Document extract: Begin

12.2 Modern biological thought has been shaped by a Mendelian outlook.
a. Gregor Mendel, an Austrian monk, carried out pea plant experiments to study heredity.
b. Mendel ran his experiments from 1857 to 1868, and published his results in 1866.
c. Mendel's work was ignored until 1900, less than one hundred years ago.
d. Correns, de Vries, and von Tschermak rediscovered Mendel's rules and recognized Mendel's work circa 1900.
e. "Mendelian inheritance" is guided by two rules:
1. Organisms carry units of heredity.
2. Discrete genes determine discrete characteristics.
f. Though Mendel knew nothing of cell division, chromosomes or DNA, it is enlightening to study Mendelian inheritance (see Chapter 16) by including these topics.
12.3 Mutants extend the conception of a gene.
a. Thomas Hunt Morgan, using the fruit fly (Drosophila melanogaster) at Columbia University, pioneered modern genetics.
b. The Drosophila (Figure 12.2) fruit fly is an excellent research subject, due to:
1. its short two-week life cycle,
2. its proliferation of offspring,
3. its small size and the ease with which it is handled,
4. its simple culturing requirements,
5. its small four-chromosome genome,
6. its numerous, easily scored mutants (or, variants).
c. The wild-type Drosophila is defined as the standard for comparison with variant flies.
d. The source of variant flies (Figure 12.3) was not always understood:
1. Environmental stresses were thought to cause variants to show up, then disappear again.
2. However, most variants are predictably inherited and breed true, in constant environmental conditions.
3. The conclusion is that most variants (or, mutants) are due to mutations, stable changes in their heredity.
e. The term "mutant" can be used to refer either to the genome or to the individual.
1. Mutants can result from errors in DNA replication.
2. Mutants can result from damage to DNA done by radiation or chemicals.
f. A genome contains many distinct bits of information, each specifying a small part of the individual's overall composition.
1. A gene is a unit that specifies some trait.
2. A gene is a unit that can mutate independently.
12.4 Genes control the steps in metabolism.
a. Beadle and Tatum, in the 1940s, linked genetics and metabolism, using Neurospora crassa.
b. A prototroph is an organism that can make all its necessary components from simple ingredients.
c. An auxotroph is an organism that cannot make some cellular component(s) and must have supplements.
d. Beadle and Tatum used auxotrophs to show that biosynthetic pathways are specifically affected by mutations in the genome (Figure 12.4). They showed that:
1. a mutant gene produces a defective enzyme
2. a mutation in one gene only affects one enzyme.
e. Metabolic pathways can be inferred by assuming "one gene, one enzyme."
f. The gene, enzyme rule is better stated: "one gene, one polypeptide."
g. Sir Archibald Garrod studied human abnormalities he termed "inborn errors of metabolism."
h. Phenylketonuria (PKU) is a disorder caused by the inability to metabolize phenylalanine.
1. A simple blood test to detect PKU at birth is now required by law in most U.S. states.
2. Persons with PKU can live healthy lives if their diets are restricted.

Document extract: End

Problems and tasks:
(1) Print the stretch of the genetics outline from "a. Thomas Hunt" through "then disappear again.", word for word.
(2) According to the genetics outline, which organism did Beadle and Tatum use to link genetics and metabolism?

Dataset section: Begin

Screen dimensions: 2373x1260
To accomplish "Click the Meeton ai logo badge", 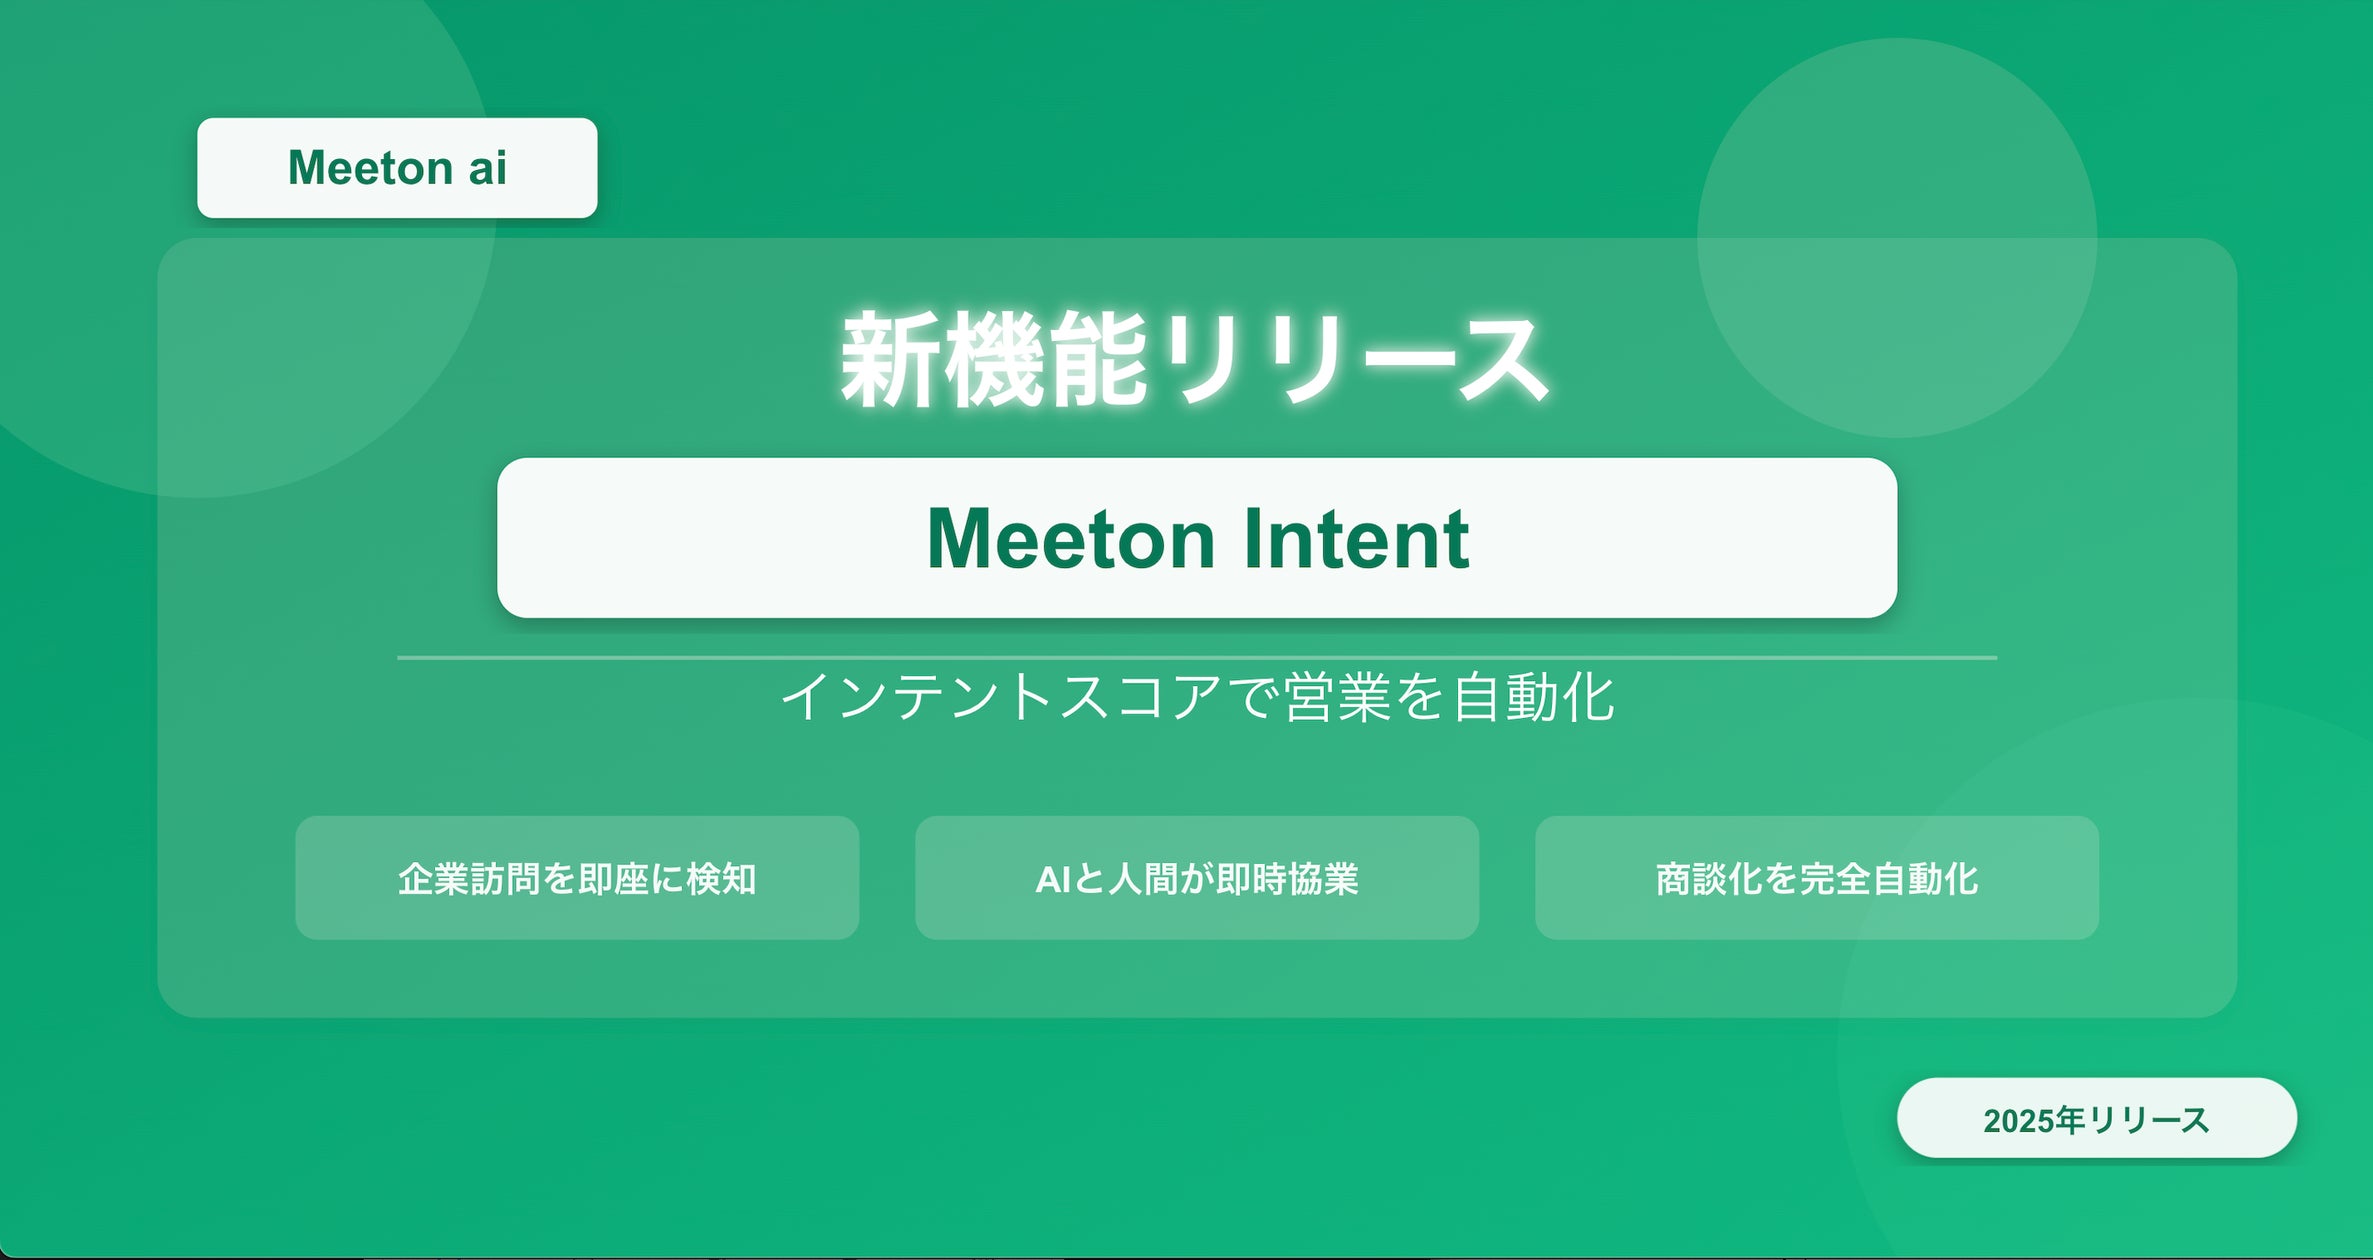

Dataset section: End

Answers by task:
(1)
a. Thomas Hunt Morgan, using the fruit fly (Drosophila melanogaster) at Columbia University, pioneered modern genetics.
b. The Drosophila (Figure 12.2) fruit fly is an excellent research subject, due to:
1. its short two-week life cycle,
2. its proliferation of offspring,
3. its small size and the ease with which it is handled,
4. its simple culturing requirements,
5. its small four-chromosome genome,
6. its numerous, easily scored mutants (or, variants).
c. The wild-type Drosophila is defined as the standard for comparison with variant flies.
d. The source of variant flies (Figure 12.3) was not always understood:
1. Environmental stresses were thought to cause variants to show up, then disappear again.

(2) Neurospora crassa